WHAT TO PRODUCE —
Set the records down once more so that they match the source word for word.
Top of DATASET ENTRIES
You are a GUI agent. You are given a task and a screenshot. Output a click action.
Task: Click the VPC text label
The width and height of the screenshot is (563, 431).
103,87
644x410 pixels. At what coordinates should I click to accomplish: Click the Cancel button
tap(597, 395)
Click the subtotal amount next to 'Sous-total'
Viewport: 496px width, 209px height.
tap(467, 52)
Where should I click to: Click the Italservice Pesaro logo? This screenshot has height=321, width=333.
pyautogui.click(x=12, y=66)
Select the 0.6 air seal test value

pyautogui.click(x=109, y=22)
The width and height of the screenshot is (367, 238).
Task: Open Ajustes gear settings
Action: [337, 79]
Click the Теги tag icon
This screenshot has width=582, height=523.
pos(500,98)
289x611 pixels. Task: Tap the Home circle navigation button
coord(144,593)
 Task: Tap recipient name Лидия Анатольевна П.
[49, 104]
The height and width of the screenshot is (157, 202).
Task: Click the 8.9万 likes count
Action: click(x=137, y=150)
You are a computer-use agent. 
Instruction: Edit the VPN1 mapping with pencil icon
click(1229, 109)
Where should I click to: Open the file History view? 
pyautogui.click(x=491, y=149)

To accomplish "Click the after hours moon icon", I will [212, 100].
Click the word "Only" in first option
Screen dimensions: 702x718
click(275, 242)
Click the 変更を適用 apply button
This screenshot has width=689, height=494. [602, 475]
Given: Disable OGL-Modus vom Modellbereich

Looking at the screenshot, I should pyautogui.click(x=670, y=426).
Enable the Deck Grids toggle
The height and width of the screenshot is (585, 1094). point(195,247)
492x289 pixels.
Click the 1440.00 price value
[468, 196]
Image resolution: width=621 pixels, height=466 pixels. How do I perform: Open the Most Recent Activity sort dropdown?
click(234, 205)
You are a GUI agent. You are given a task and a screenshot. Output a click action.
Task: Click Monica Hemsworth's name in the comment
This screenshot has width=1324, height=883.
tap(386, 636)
Bottom of DATASET ENTRIES
EXPECTED OUTPUT —
You are a GUI agent. You are given a task and a screenshot. Output a click action.
Task: Click the VPC text label
The width and height of the screenshot is (563, 431).
103,87
644x410 pixels. At what coordinates should I click to accomplish: Click the Cancel button
tap(597, 395)
Click the subtotal amount next to 'Sous-total'
Viewport: 496px width, 209px height.
tap(467, 52)
Where should I click to: Click the Italservice Pesaro logo? This screenshot has height=321, width=333.
pyautogui.click(x=12, y=66)
Select the 0.6 air seal test value

pyautogui.click(x=109, y=22)
The width and height of the screenshot is (367, 238).
Task: Open Ajustes gear settings
Action: [337, 79]
Click the Теги tag icon
This screenshot has width=582, height=523.
pos(500,98)
289x611 pixels. Task: Tap the Home circle navigation button
coord(144,593)
 Task: Tap recipient name Лидия Анатольевна П.
[49, 104]
The height and width of the screenshot is (157, 202).
Task: Click the 8.9万 likes count
Action: click(x=137, y=150)
You are a computer-use agent. 
Instruction: Edit the VPN1 mapping with pencil icon
click(1229, 109)
Where should I click to: Open the file History view? 
pyautogui.click(x=491, y=149)

To accomplish "Click the after hours moon icon", I will [212, 100].
Click the word "Only" in first option
Screen dimensions: 702x718
click(275, 242)
Click the 変更を適用 apply button
This screenshot has width=689, height=494. [602, 475]
Given: Disable OGL-Modus vom Modellbereich

Looking at the screenshot, I should pyautogui.click(x=670, y=426).
Enable the Deck Grids toggle
The height and width of the screenshot is (585, 1094). point(195,247)
492x289 pixels.
Click the 1440.00 price value
[468, 196]
Image resolution: width=621 pixels, height=466 pixels. How do I perform: Open the Most Recent Activity sort dropdown?
click(234, 205)
You are a GUI agent. You are given a task and a screenshot. Output a click action.
Task: Click Monica Hemsworth's name in the comment
This screenshot has width=1324, height=883.
tap(386, 636)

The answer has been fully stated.